> _Exercise material_
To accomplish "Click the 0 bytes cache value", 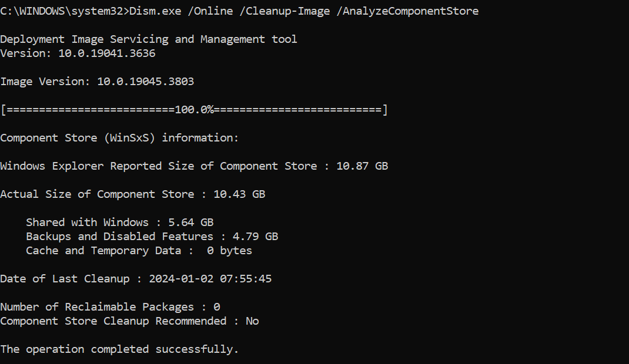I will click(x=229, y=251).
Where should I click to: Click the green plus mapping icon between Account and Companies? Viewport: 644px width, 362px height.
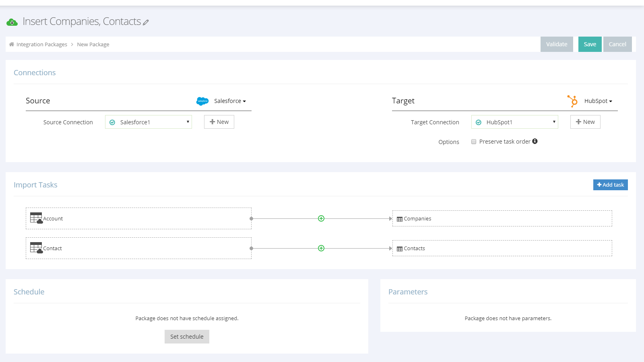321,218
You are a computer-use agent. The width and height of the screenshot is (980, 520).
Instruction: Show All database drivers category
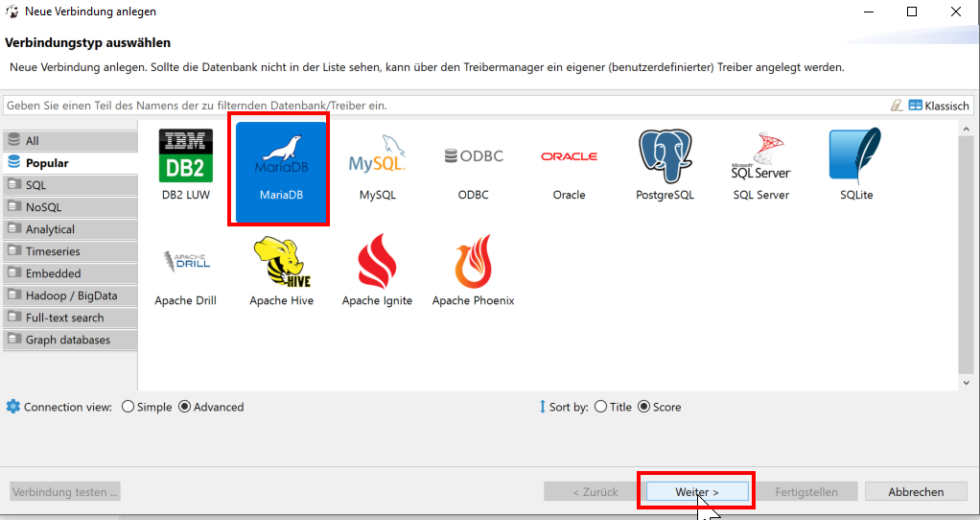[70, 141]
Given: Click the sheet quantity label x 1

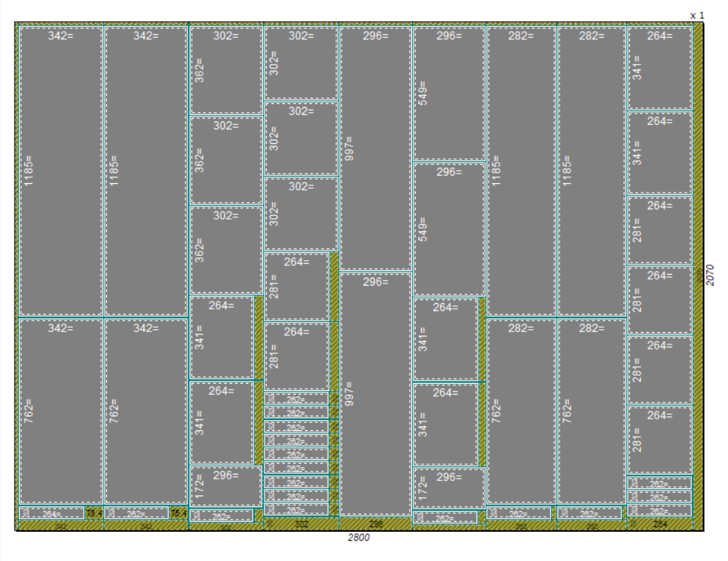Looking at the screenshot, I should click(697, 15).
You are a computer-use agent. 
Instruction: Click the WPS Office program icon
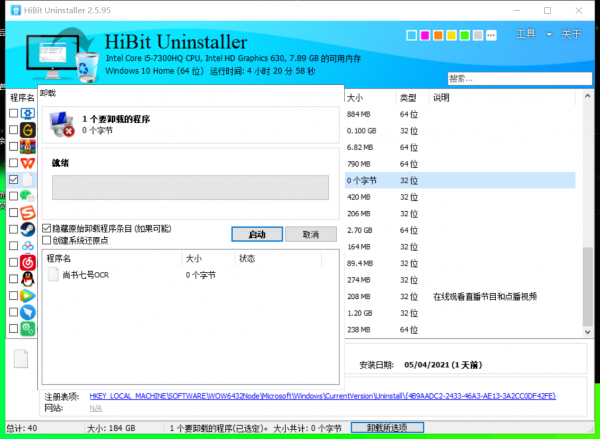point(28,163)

* * *

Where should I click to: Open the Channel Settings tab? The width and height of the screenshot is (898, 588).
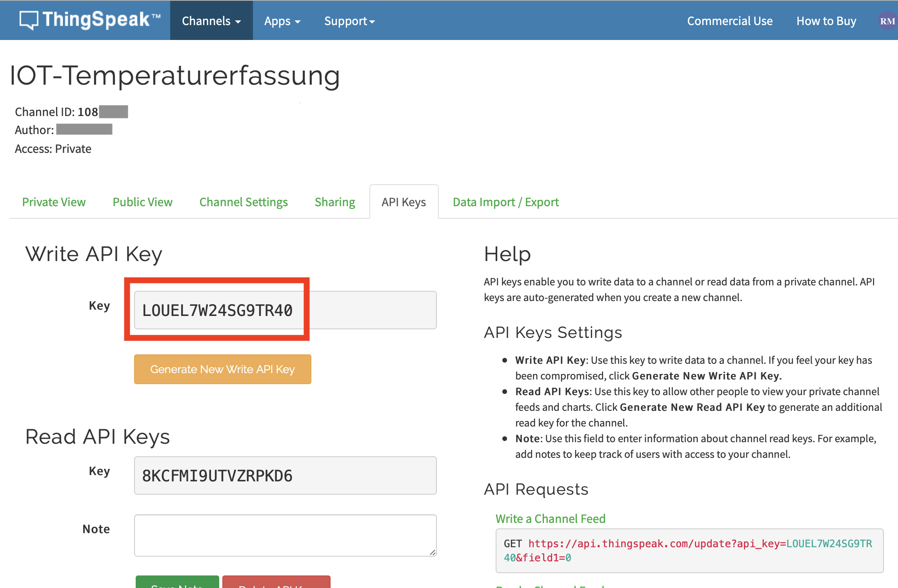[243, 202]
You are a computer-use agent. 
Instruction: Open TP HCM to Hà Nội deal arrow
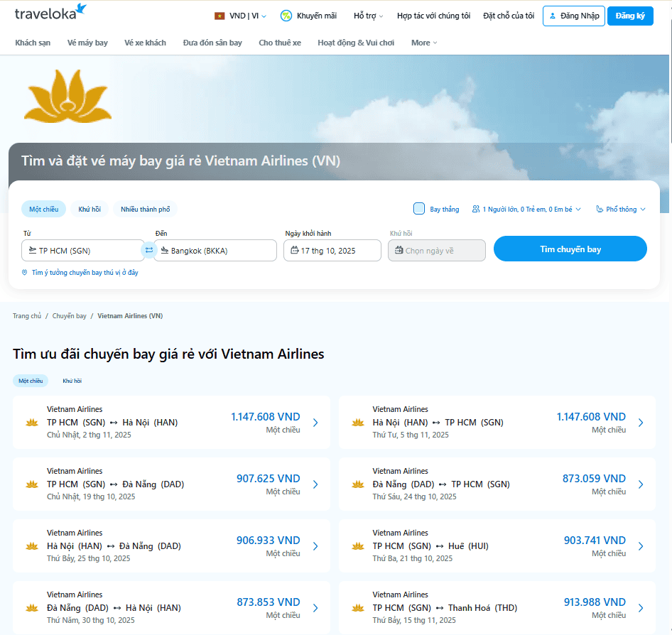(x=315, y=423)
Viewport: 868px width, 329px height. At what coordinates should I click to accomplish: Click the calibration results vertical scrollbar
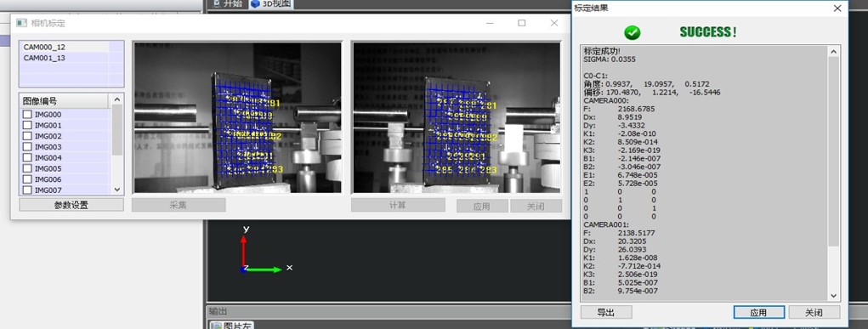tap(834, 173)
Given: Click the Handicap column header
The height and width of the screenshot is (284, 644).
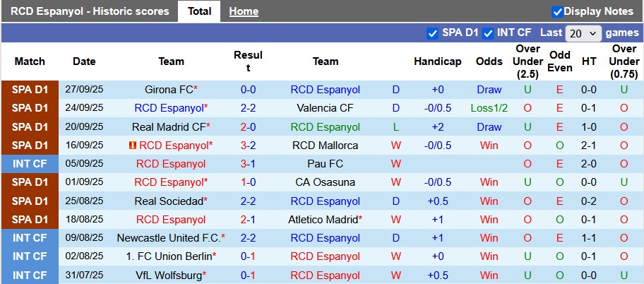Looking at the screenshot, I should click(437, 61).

> _The problem_
Count the lines in the rows above that contain the word "Viewport" and reply with only that number.

> _Answer in full_
2